Però la nostra musica non ha avuto questa storia e non è neanche necessario che succeda la stessa cosa, per cui la musica persiana è altra materia determinata da altra storia e non avrà lo stesso percorso. Però, nel confronto culturale, la questione importante da porre è se l’uomo di oggi, l’uomo contemporaneo che vive in questa era ed ha necessità di riflettere su tutto ciò che accade intorno a sé, vive il linguaggio musicale come proprio, pieno di questa consapevolezza storica. Dall’altro lato c’è la nostra tradizione musicale che certamente non possiamo non considerare , ma che non può restare nello stesso punto, quindi il risultato di questa via complessa deve essere un nuovo suono che abbia solidarietà e unità. Questo questione del nuovo suono specialmente per me e per i compositori di origine orientale è molto importante; per noi che proveniamo da un’altra cultura è una questione molto complessa poiché la musica persiana o, in generale, la musica orientale ha una filosofia che è differente da quella occidentale. La Musica, l’ Arte è per l’Oriente innanzitutto un fenomeno sacro di per sé, qualcosa che quando viene concepita da un artista, e la inizia a creare e a trasmetterla, non è una sua creazione assoluta o soggettiva. Nel pensiero occidentale invece, il centro della concezione per l’uomo è che la creazione è sua, frutto solo della immaginazione e creazione umana dell’individuo. Comunque si possono usare tutte le tecniche nuove nella composizione anche per la musica tradizionale, l’importante è però che non cambi il suo nucleo, l’origine sacra dell’atto creativo che non deve avere alcuna modifica.

Karen Keyhani Anche secondo me la tradizione deve essere fedele ai sui principi.
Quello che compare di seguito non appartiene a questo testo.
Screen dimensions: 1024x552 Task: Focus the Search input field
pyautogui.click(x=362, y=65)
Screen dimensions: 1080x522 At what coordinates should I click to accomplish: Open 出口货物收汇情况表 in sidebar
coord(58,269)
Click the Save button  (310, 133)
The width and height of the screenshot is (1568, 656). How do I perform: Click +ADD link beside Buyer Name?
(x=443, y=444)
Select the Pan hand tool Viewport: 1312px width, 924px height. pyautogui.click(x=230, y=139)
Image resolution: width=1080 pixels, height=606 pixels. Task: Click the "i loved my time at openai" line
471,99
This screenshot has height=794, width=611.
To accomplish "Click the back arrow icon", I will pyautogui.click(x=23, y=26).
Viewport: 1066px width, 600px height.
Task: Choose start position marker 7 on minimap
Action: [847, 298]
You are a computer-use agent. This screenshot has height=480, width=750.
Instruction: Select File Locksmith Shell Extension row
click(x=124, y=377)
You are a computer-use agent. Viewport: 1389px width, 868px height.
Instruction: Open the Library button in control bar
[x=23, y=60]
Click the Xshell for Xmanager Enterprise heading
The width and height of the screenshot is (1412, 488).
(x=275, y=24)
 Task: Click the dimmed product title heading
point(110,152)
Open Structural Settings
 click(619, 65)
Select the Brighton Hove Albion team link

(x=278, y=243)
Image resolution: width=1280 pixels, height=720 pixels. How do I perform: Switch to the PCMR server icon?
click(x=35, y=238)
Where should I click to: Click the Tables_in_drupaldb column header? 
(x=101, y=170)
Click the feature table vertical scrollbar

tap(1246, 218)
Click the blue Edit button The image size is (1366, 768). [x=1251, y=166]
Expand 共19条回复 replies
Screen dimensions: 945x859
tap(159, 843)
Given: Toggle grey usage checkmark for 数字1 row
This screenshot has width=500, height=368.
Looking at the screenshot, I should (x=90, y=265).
Secondo me ci sono tante vie nuove e mai percorse per la musica persiana per arrivare a un nuovo linguaggio; si possono creare nuovi modi rispettando gli intervalli e i canoni di musica tradizionale nel quale suonare il repertorio contemporaneo persiano. Questo potrà rappresentare un nuovo suono che si potrà definire anche come musica contemporanea persiana in un contesto internazionale.

Mehdi Khayami La prima domanda è se la musica persiana può seguire lo stesso percorso che ha sviluppato la musica occidentale per arrivare a quella che oggi definiamo musica contemporanea o se invece deve averne uno proprio; credo che siano due domande da tenere distinte. Guardando dal punto di vista della musica contemporanea europea, la musica tradizionale persiana non può avere gli stessi risultati di quella occidentale. La nostra musica tradizionale ha mantenuto salde le proprie radici. Dalla storia musicale europea abbiamo una grande distanza storica e se volessimo percorrere lo stesso iter ci vorrebbe qualche secolo per arrivare allo stesso punto; dovremmo prendere atto di un grande distacco nel percorso evolutivo dei due modelli musicali. Seguendo una simile prospettiva di divisione dovremmo forse dire che nel concerto di questa sera, mettendo a confronto le sue due parti, vediamo che la seconda parte, quella dedicata alla musica tradizionale, è musica persiana, mentre usando gli stessi strumenti nella prima parte del concerto non lo è più?

Ora in Iran, avendo tanti compositori che lavorano nell’ambito della musica contemporanea occidentale, possiamo dire che questa musica esiste anche in Iran e sta percorrendo la sua strada in un modo parallelo con l’Occidente e come vediamo ora, nel 2016, tre compositori iraniani partecipano alla Biennale Musica di Venezia.